Interim Analysis for Efficacy
A preplanned interim analysis for efficacy was conducted after more than half of our original, planned sample size completed the 30-day follow-up period. Evidence of efficacy was not overwhelming (χ2 P = .16); therefore, the trial was not stopped early for efficacy.
Harms
In the telemonitoring group, 115 (16.7%) patients withdrew from the study after discharge from the hospital. The most common reason specified by study participants for withdrawing was patient request because of the daily monitoring obligation.
DISCUSSION
This 2-center randomized clinical trial is, to our knowledge, the first large trial involving remote patient telemonitoring for high-risk patients discharged with any diagnosis. It was designed to assess the effectiveness of the intervention in reducing hospital readmission for any patient who was deemed to be at high risk for readmission during an index admission. We found a greater than 5% decrease for both the primary outcome of 30-day readmission and all-cause mortality, as well as for the secondary outcome of an emergency department visit within 30 days of discharge, using per-protocol analysis.
The mechanism by which telemonitoring was impactful in this study could be a result of several factors. Telemedicine and telemonitoring are complex interventions that are associated with greater contact with a patient outside of the traditional clinical setting. The benefits of the technology are likely multifactorial and related to the interventions associated with abnormal triggers, increased patient engagement with a clinical system, or the patient’s perception of having additional health care resources available. It is possible that study participants obtained greater insight into their disease process through the intervention, which may have enhanced self-care and compliance with other disease-management modalities. Patients may have also received some comfort from the presence of remote monitoring, which could have resulted in less anxiety (i.e., knowing that a health care provider was “watching over them”).

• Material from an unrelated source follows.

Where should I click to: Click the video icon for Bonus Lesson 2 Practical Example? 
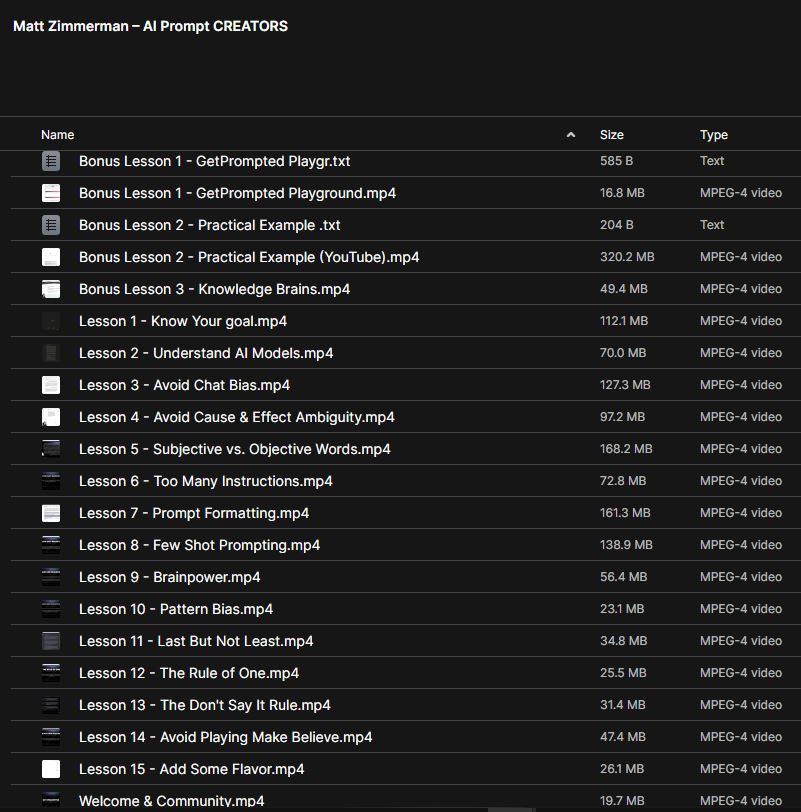pyautogui.click(x=51, y=257)
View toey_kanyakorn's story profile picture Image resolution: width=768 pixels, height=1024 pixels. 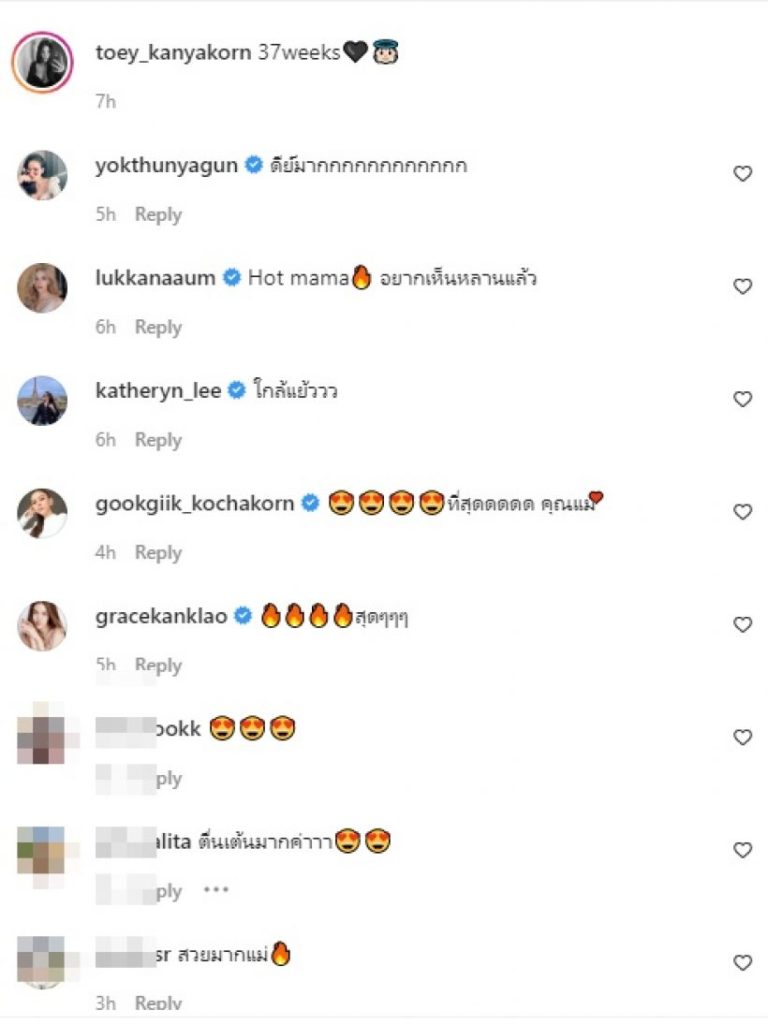coord(42,62)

The importance of actual interventions triggered by remote monitoring should not be discounted. Intervention when vital signs were out of reference ranges could have prevented worsening of underlying medical conditions that otherwise would have resulted in a return to the hospital or emergency department within the 30-day window. The telemonitoring may have signaled which patients needed to have direct provider contact.

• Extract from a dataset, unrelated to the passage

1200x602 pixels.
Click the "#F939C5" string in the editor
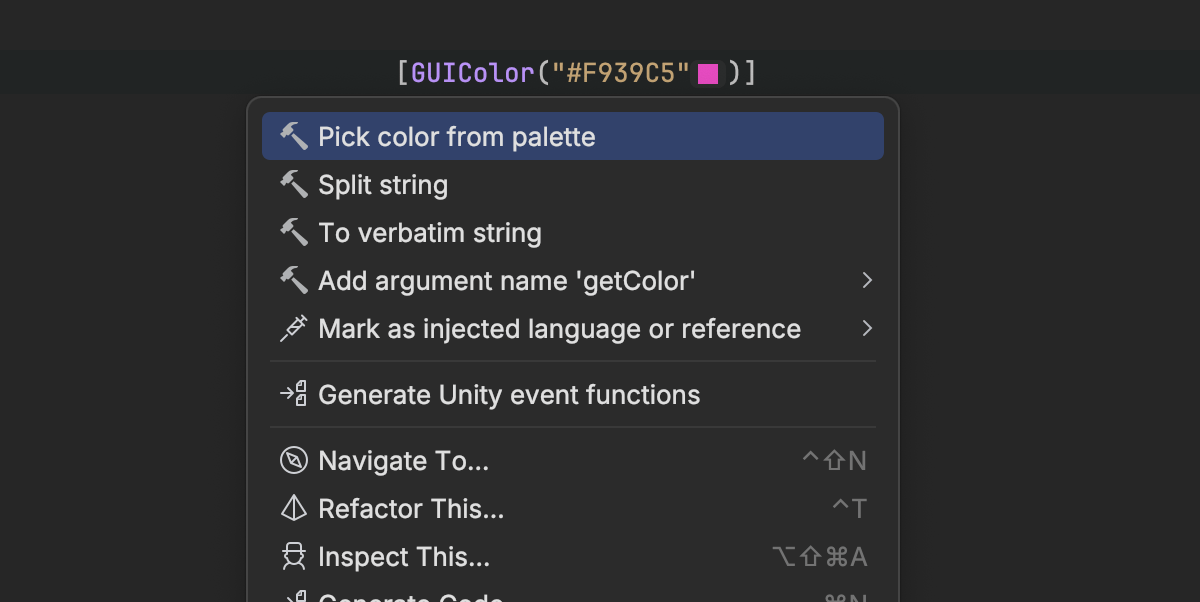pos(621,73)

Most prior studies have been directed to patient populations with specific diagnoses impacted by the CMS HRRP (pneumonia, congestive heart failure, chronic obstructive pulmonary disease, total knee arthroplasty/total hip arthroplasty, and acute myocardial infarction). Several studies showed reduced readmission rates for patients with congestive heart failure, chronic obstructive pulmonary disease, lung cancer, and total knee arthroplasty/total hip arthroplasty6–16; however, other studies with similar cohorts of patients and disease processes have shown no benefit in reducing readmissions with telemonitoring. Home telemonitoring has also been studied for at-risk community-dwelling adults, also with mixed results.13,24–27 Congestive heart failure has been the most widely studied condition, and the reported effect of telemonitoring on readmissions and mortality has been mixed.15,21 Possibly, telemonitoring for certain disease processes, such as congestive heart failure, may be less impactful than telemonitoring in a general patient population. This study targeted a different patient population than these other studies—patients at high risk for readmission with any diagnosis—thus, the different results.

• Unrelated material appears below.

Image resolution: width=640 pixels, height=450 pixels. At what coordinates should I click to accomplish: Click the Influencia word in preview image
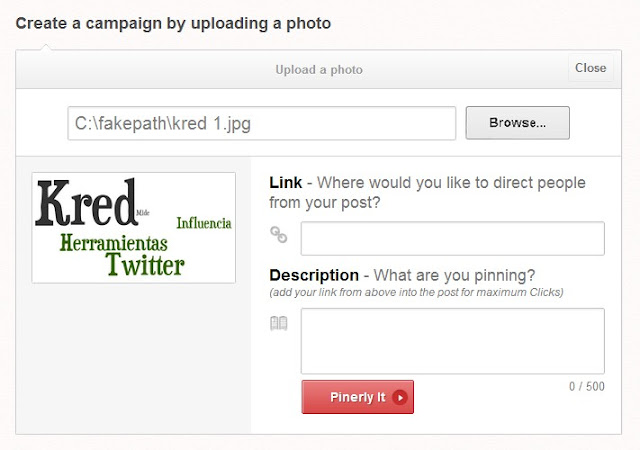(204, 223)
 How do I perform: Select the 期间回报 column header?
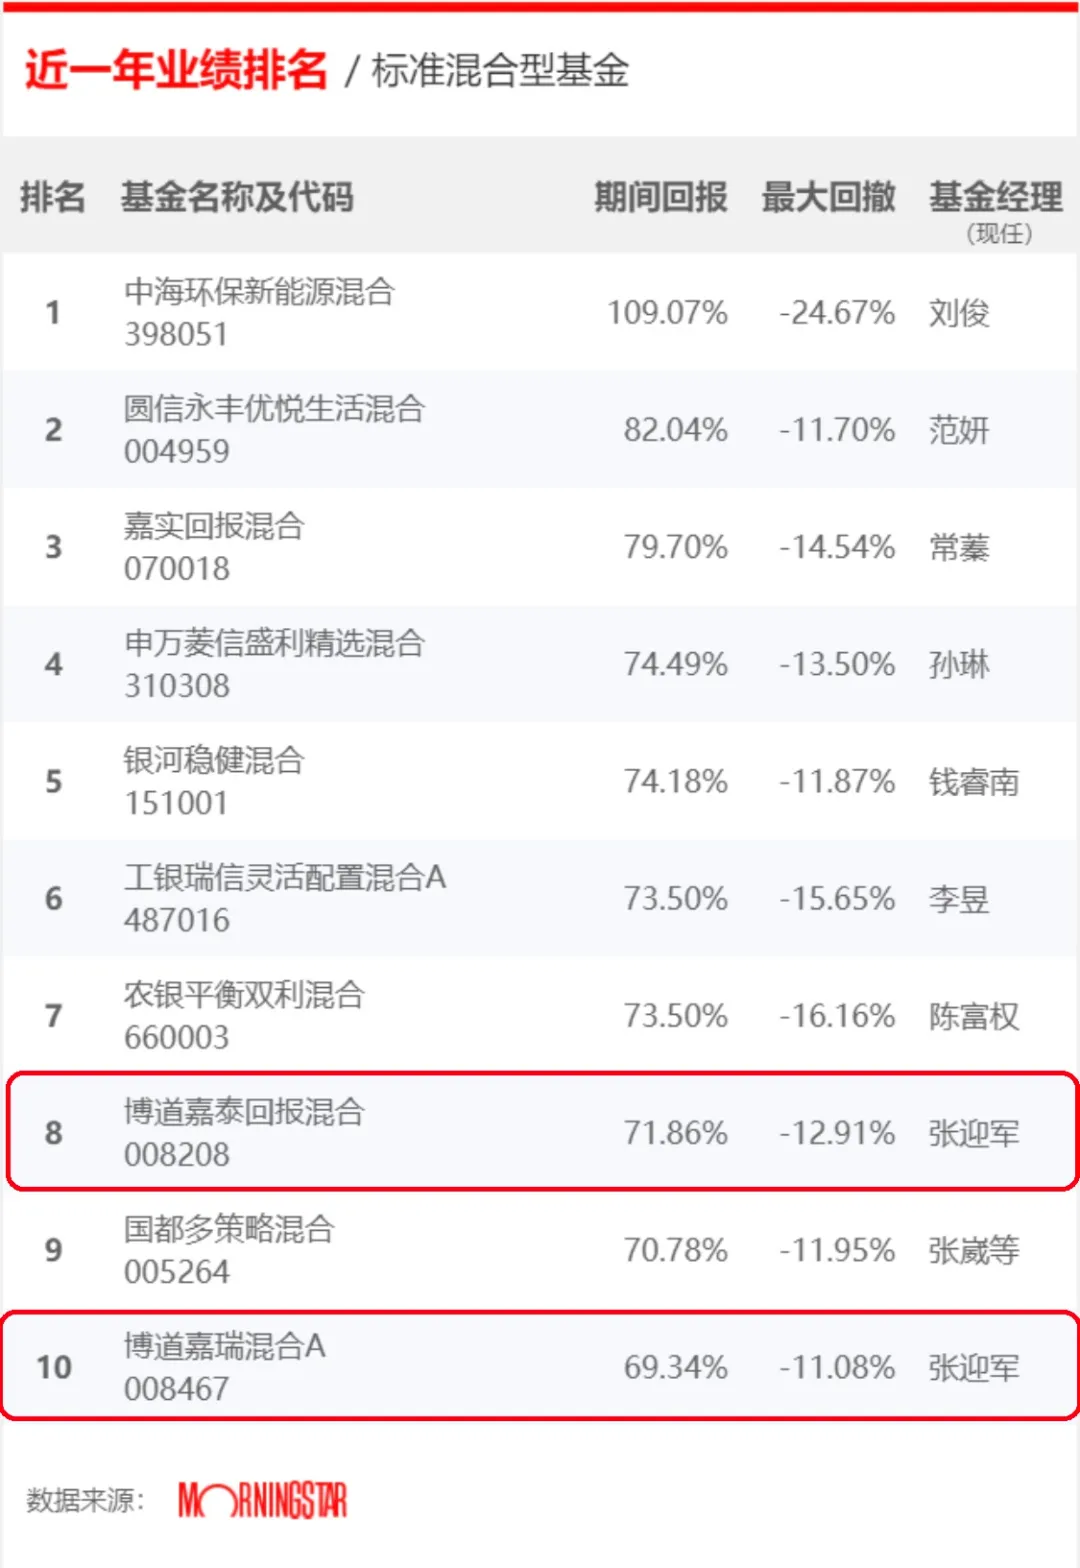tap(660, 197)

This study is important because we are in an era of greater availability of technological innovations to assist with complex disease management. In addition, financial incentives have been established to limit the use of hospital resources, reduce hospital admissions and readmissions, and transition a greater proportion of patient care to the outpatient environment. Hospitals routinely implement strategies designed to reduce readmissions in high-risk patient populations. Telemedicine and remote monitoring are 2 technologies that have held promise in reducing the use of hospital resources and limiting readmissions of high-risk patients. As our study targeted patients with any diagnosis who were considered high risk for readmission, the results could be applicable to a wide range of patients in other hospitals and health systems.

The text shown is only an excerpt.